**Goal of the exercise**
Restate exactly the lines of the entries below, beginning with the first and ending with the line that holds "Viewport: 354px width, 183px height.". Pictures are not copied.

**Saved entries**
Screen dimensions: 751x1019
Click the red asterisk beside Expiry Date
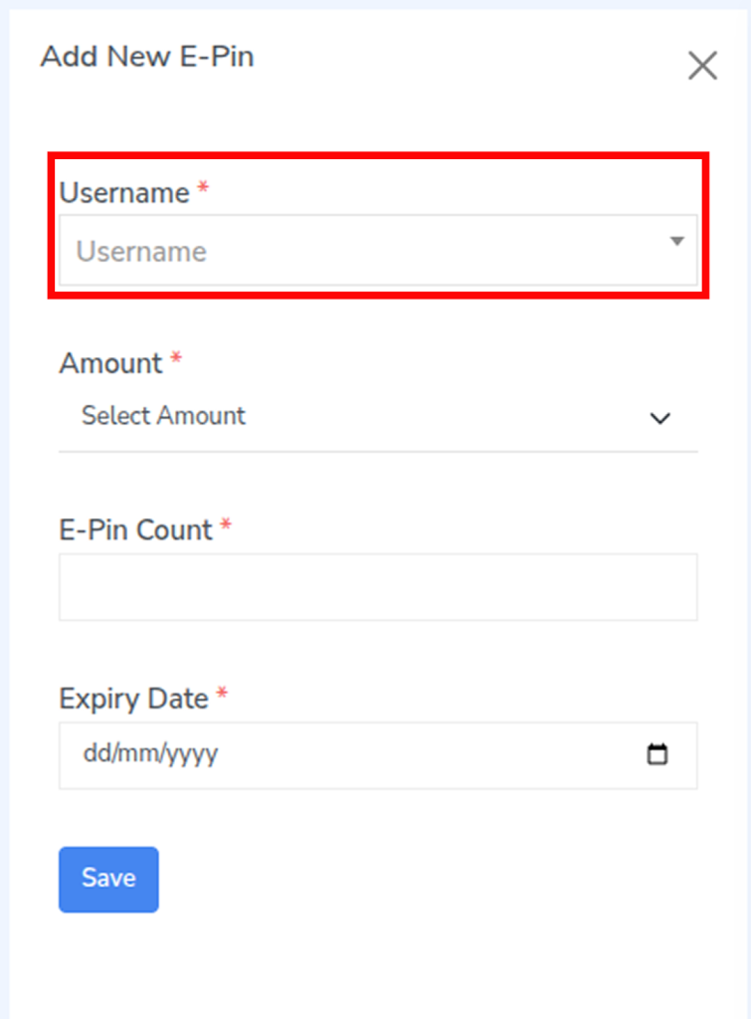(x=222, y=695)
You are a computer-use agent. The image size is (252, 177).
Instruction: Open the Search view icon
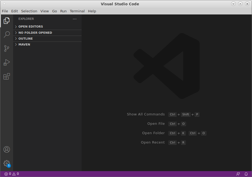pyautogui.click(x=7, y=35)
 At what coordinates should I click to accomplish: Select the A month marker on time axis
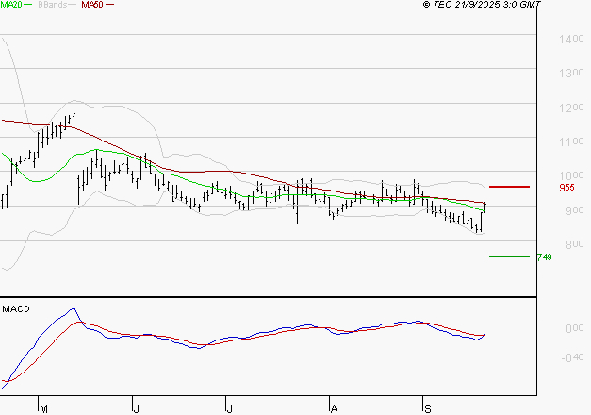[x=333, y=408]
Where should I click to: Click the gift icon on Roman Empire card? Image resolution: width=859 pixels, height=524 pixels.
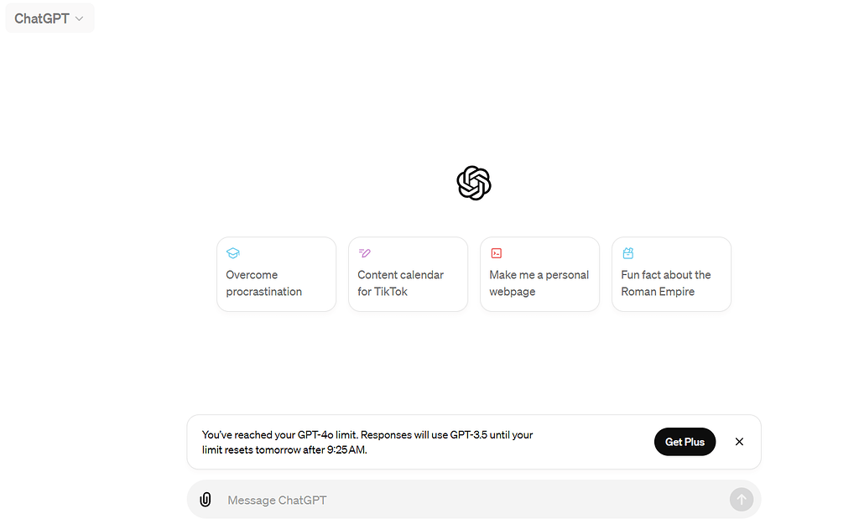pyautogui.click(x=628, y=252)
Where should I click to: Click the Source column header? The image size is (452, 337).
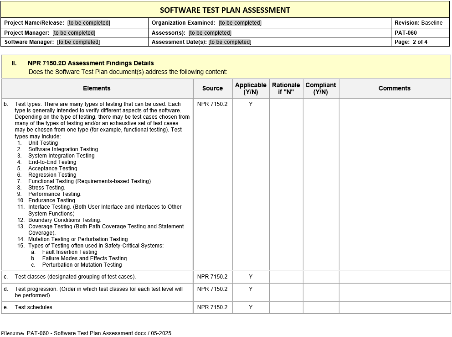212,89
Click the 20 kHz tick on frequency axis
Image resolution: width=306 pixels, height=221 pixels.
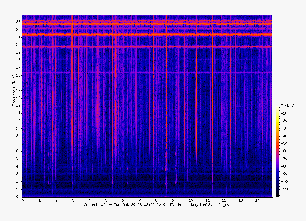[x=19, y=45]
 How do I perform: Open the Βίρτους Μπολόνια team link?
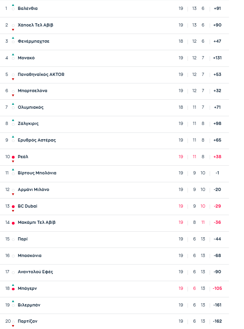pyautogui.click(x=37, y=173)
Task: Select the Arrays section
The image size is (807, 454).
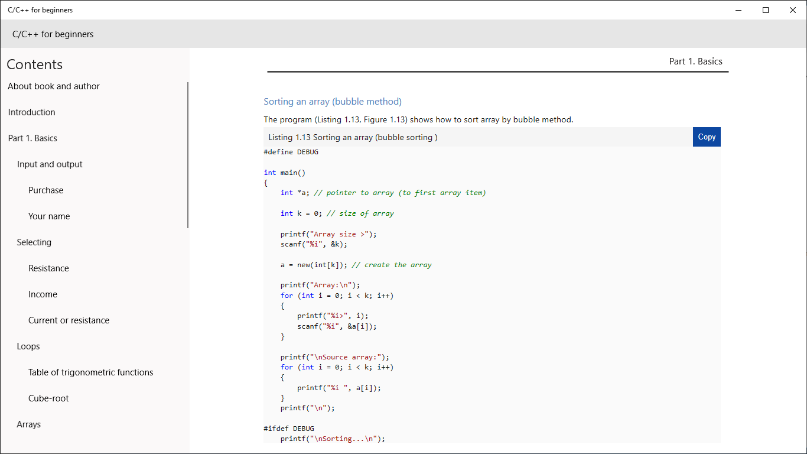Action: (x=28, y=424)
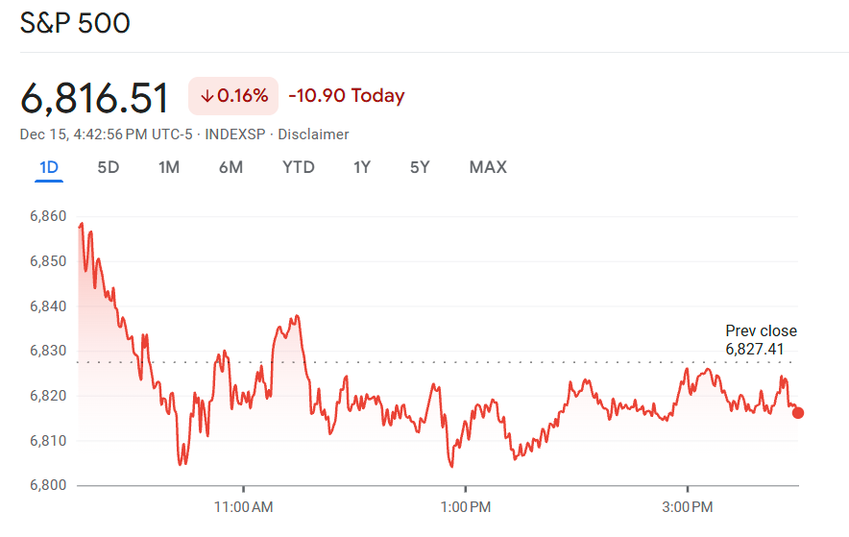Select the YTD tab

(x=299, y=168)
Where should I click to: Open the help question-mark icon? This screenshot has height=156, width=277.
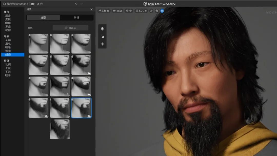42,4
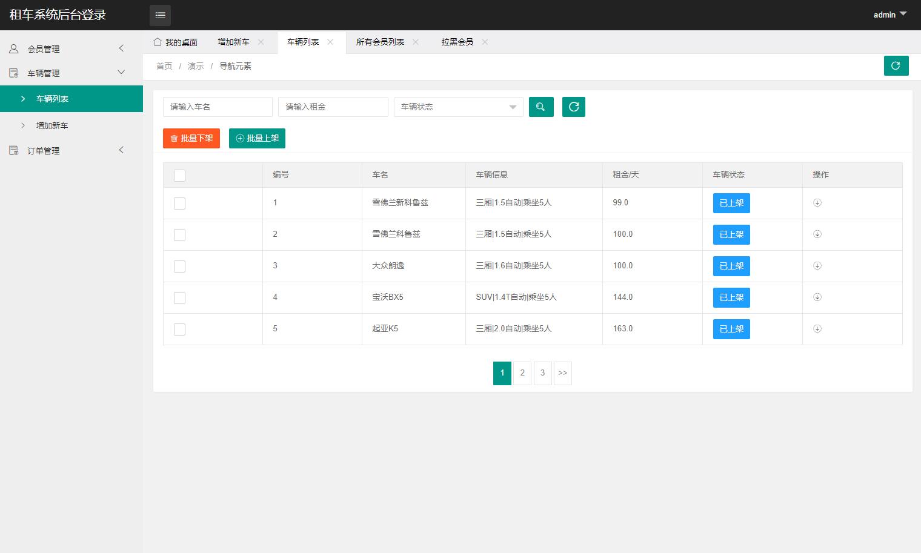Click the home icon on 我的桌面 tab
The height and width of the screenshot is (553, 921).
pos(158,42)
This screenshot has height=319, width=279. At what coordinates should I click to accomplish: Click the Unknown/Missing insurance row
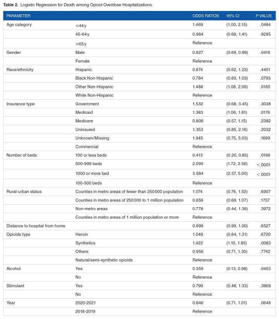click(x=140, y=138)
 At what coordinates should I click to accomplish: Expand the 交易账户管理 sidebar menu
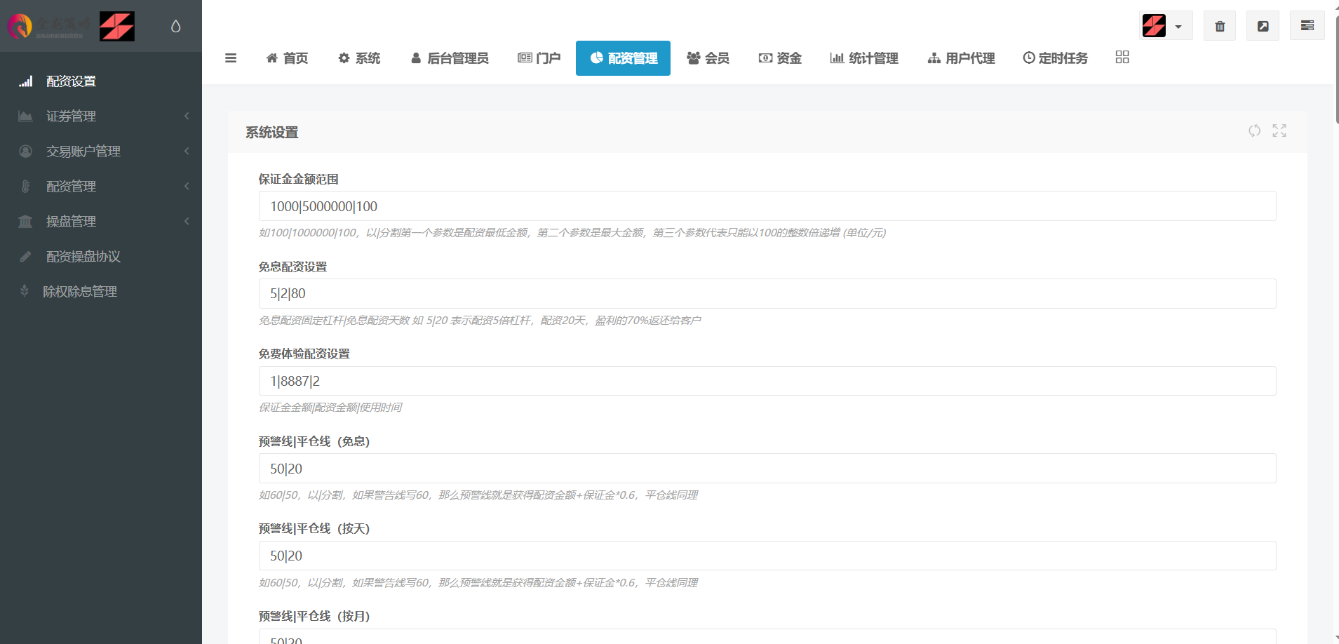[101, 152]
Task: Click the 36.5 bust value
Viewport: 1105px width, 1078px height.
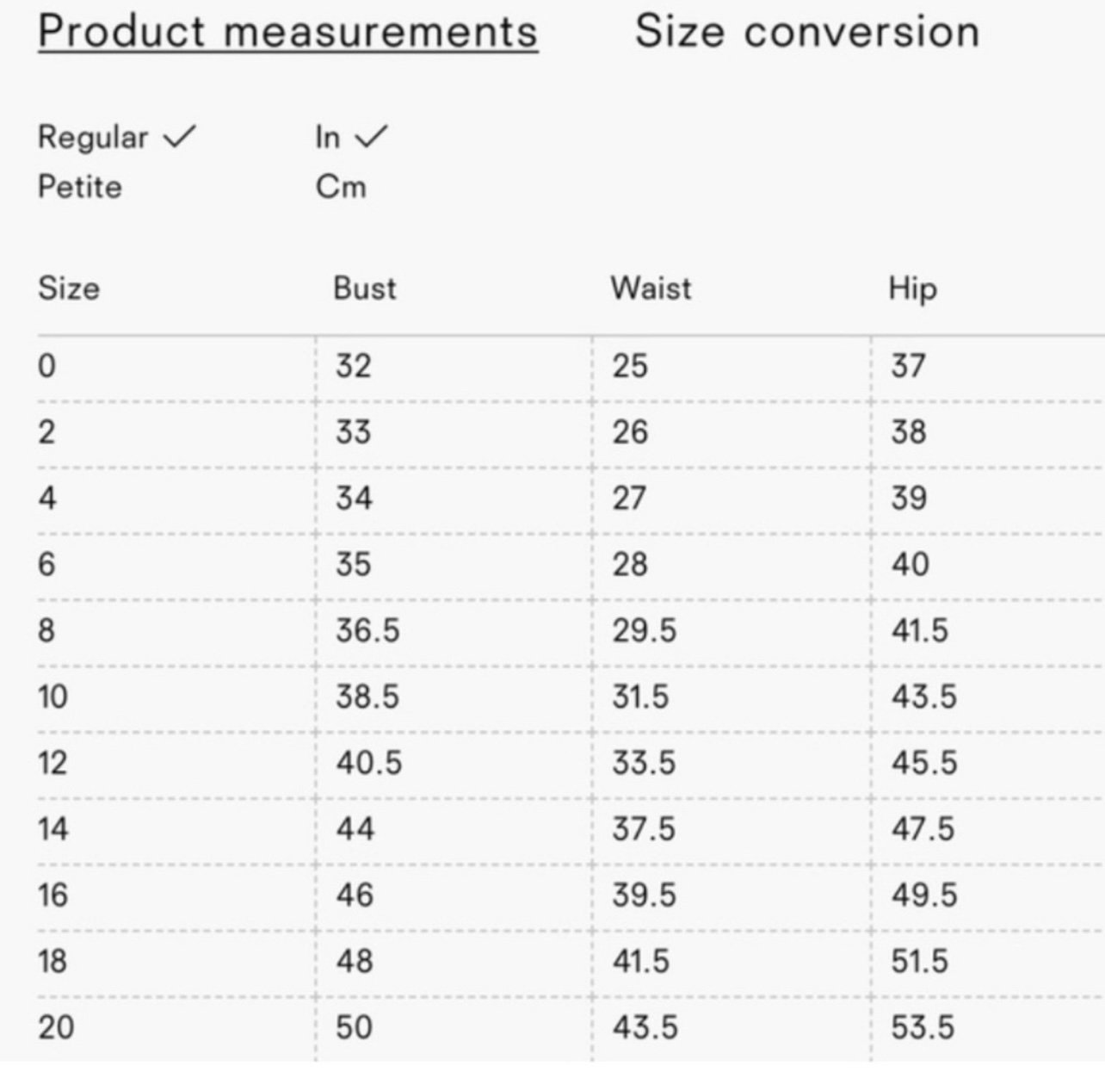Action: [x=367, y=630]
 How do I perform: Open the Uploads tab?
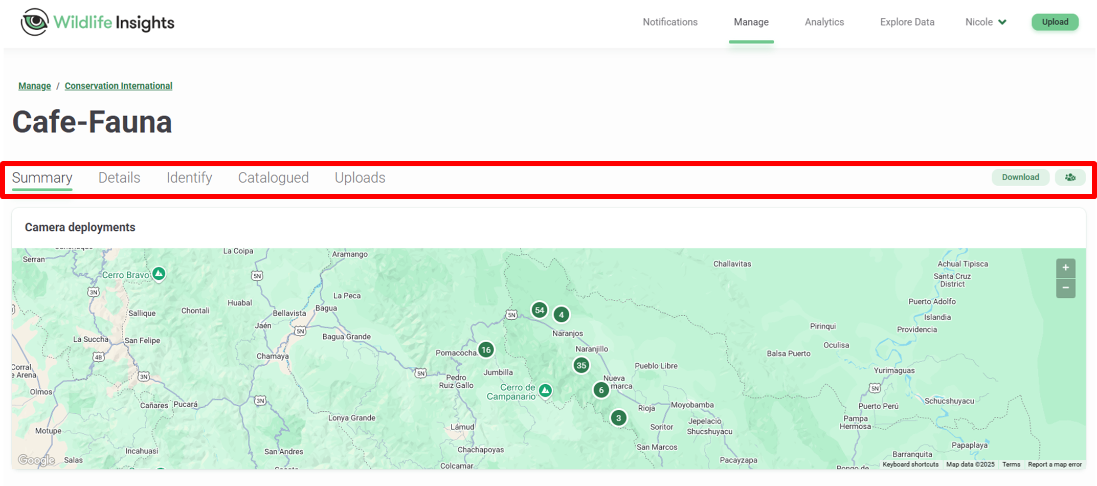point(360,178)
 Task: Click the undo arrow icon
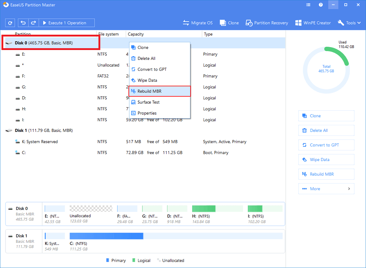coord(23,23)
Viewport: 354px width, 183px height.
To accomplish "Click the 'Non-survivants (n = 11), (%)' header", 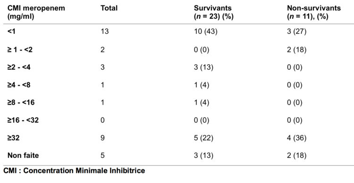I will pos(314,12).
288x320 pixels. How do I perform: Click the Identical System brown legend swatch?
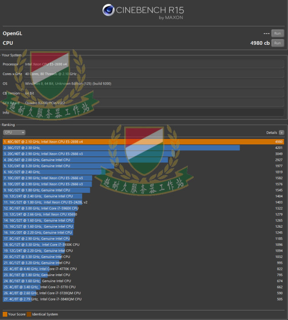(29, 314)
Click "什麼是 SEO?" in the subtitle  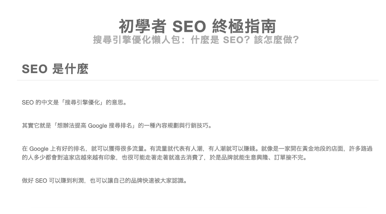220,40
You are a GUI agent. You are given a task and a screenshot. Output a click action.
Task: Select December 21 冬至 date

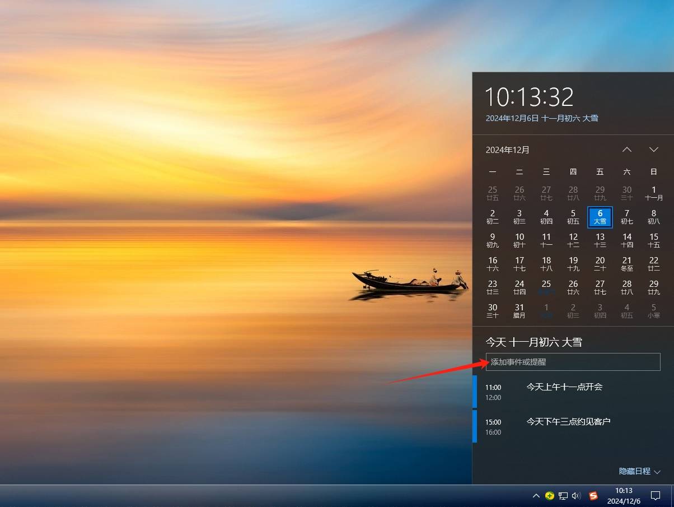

**Response**
Screen dimensions: 751x1019
Click the red asterisk beside Expiry Date
(x=222, y=695)
You are a computer-use agent. The image size is (252, 177).
Instruction: Open the Search view icon
pyautogui.click(x=7, y=35)
 At what coordinates should I click to accomplish: Select the A month marker on time axis
[x=333, y=408]
Where should I click to: Click the gift icon on Roman Empire card? Image resolution: width=859 pixels, height=524 pixels.
pyautogui.click(x=628, y=252)
Where should I click to: Click the Source column header? The image size is (452, 337).
212,89
Click the 20 kHz tick on frequency axis
Image resolution: width=306 pixels, height=221 pixels.
[x=19, y=45]
 How do I perform: Open the Βίρτους Μπολόνια team link?
pyautogui.click(x=37, y=173)
Task: Select the Arrays section
The image size is (807, 454).
Action: (x=28, y=424)
Select the YTD tab

(x=299, y=168)
Where should I click to: Open the help question-mark icon? This screenshot has height=156, width=277.
42,4
Click the home icon on 我的桌面 tab
The height and width of the screenshot is (553, 921).
pos(158,42)
This screenshot has height=319, width=279. At what coordinates should I click to accomplish: Click the Unknown/Missing insurance row
click(x=140, y=138)
 At what coordinates should I click to accomplish: Expand the 交易账户管理 sidebar menu
[101, 152]
Task: Click the 36.5 bust value
Viewport: 1105px width, 1078px height.
Action: [x=367, y=630]
 How do I perform: Open the Uploads tab?
point(360,178)
 Task: Click the undo arrow icon
coord(23,23)
Viewport: 354px width, 183px height.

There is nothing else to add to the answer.